【9月12日 AFP】イタリアの海洋研究機関ICRAMは11日、
気候変動によって地中海(Mediterranean Sea)の水温が上昇し、
生息している動植物の生活が脅かされているとする報告書を発表した
アドリア海は、バルカン半島とイタリア半島の間にある長さ約800キロ、幅平均約160キロの地中海の内海。
長靴型をしたイタリア半島のふくらはぎ側にあたります。
今回はイタリアの発表ですが、バルカン半島側の沿岸諸国にも影響がおおきいでしょう。
95年の内戦終結後、美しい街並みを復興し観光客をひきつけるクロアチア、
政情が回復しつつあるボスニア・ヘルツェゴヴィナ、セルビア・モンテネグロ、アルバニア共和国、スロヴェニア共和国の世界文化遺産や世界自然遺産も注目を集めています。

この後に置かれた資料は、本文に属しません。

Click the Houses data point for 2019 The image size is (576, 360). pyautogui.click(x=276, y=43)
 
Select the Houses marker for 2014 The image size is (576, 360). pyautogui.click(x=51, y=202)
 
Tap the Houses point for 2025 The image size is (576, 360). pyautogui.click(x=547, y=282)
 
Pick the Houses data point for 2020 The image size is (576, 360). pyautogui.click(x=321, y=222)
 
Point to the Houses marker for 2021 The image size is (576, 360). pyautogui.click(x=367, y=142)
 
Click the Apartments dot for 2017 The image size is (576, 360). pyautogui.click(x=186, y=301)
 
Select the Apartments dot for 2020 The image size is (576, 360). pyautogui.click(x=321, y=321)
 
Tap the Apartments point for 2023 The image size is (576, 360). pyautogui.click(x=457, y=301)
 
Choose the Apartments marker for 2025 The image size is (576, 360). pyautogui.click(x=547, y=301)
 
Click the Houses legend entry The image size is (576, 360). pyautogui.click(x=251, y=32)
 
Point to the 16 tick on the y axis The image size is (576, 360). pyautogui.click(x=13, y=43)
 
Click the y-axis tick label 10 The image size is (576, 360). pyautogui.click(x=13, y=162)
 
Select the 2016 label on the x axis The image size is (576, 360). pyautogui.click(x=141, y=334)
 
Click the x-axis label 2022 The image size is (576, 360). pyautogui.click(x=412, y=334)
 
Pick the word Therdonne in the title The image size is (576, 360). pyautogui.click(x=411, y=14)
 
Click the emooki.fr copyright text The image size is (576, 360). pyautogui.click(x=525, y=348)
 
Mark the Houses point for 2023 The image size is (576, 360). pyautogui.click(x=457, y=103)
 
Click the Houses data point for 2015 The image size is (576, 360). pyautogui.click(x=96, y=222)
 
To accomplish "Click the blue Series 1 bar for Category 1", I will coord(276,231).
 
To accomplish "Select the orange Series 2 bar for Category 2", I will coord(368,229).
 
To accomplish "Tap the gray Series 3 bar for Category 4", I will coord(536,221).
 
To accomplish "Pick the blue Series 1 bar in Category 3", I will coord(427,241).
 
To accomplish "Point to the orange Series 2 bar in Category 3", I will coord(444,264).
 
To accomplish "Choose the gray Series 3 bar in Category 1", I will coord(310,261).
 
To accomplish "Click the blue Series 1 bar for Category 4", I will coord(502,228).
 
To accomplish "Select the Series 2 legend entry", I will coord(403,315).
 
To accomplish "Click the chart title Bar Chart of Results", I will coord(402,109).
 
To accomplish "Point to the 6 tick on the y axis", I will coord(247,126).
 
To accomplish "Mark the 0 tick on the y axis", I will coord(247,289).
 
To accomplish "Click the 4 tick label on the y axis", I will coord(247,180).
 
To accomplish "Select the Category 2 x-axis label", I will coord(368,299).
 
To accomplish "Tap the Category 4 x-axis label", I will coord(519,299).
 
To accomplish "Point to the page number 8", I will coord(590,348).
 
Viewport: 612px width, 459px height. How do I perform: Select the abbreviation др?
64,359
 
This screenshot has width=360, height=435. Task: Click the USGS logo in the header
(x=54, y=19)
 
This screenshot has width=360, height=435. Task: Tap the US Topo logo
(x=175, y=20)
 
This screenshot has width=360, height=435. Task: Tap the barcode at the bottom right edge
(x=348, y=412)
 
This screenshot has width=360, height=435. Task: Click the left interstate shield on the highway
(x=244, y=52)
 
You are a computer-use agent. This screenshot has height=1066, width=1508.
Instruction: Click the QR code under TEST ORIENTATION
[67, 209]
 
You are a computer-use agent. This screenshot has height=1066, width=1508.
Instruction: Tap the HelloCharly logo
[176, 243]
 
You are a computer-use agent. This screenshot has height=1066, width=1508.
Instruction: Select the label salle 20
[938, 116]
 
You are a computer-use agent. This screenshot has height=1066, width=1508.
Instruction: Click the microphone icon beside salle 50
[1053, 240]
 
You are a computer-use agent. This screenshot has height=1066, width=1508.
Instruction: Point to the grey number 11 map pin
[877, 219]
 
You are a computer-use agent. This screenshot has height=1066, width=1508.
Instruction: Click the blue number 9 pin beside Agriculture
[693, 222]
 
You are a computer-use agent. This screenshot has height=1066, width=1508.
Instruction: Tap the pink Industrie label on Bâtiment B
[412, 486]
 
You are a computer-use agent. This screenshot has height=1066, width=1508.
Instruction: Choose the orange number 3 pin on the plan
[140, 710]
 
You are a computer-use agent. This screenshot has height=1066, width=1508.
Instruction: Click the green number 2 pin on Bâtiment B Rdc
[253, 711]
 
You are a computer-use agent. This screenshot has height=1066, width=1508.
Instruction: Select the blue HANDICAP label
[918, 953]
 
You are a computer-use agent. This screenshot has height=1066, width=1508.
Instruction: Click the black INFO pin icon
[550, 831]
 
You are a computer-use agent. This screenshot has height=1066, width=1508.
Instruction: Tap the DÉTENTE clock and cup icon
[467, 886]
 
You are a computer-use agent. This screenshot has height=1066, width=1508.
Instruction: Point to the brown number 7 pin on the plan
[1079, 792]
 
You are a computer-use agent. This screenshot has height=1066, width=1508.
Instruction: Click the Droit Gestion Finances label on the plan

なかでもクロアチア共和国は複雑な地形をもち、風光明媚な景観を構成していて、
保養地、景勝地が点在しています。
宮崎駿監督の『紅の豚』『魔女の宅急便』の舞台になったといわれる
ドゥブロヴニク(クロアチア)は「アドリア海の真珠」と呼ばれ
バラエティ豊かな食事が味わえることでも有名です。
アドリア海の海流はクロアチア側を北上してから、イタリア側に南下するため、
美味しい魚は最初にクロアチアで獲られるらしく
アドリア海で獲れた海の幸と地元のワインは絶品です。
海産物が獲れなくなると大打撃は間違いないでしょう。
【9月12日 AFP】イタリアの海洋研究機関ICRAMは11日、
気候変動によって地中海(Mediterranean Sea)の水温が上昇し、
生息している動植物の生活が脅かされているとする報告書を発表した。
ICRAMの専門家によると、イタリア北部のトリエステ湾(Gulf of Trieste)で
発生する寒流によって、アドリア海(Adriatic Sea)と地中海の海水が混ざるようになっていたが、
その寒流が温暖化によって2003年以来発生しなくなった。
海水が混ざらなくなると、海洋食物連鎖にとって重要な微細藻類が姿を消す可能性がある。
水温がセ氏0.4度上昇すると、最大50%の種に変化を及ぼす可能性があり、
これによりアドリア海は海洋生物の存在しない塩水の湖になる恐れがあるという。
アルフォンソ・ペコラロスカーニオ(Alfonso Pecoraro Scanio)伊環境相は10日、この状況を「国家的危機」と表現した。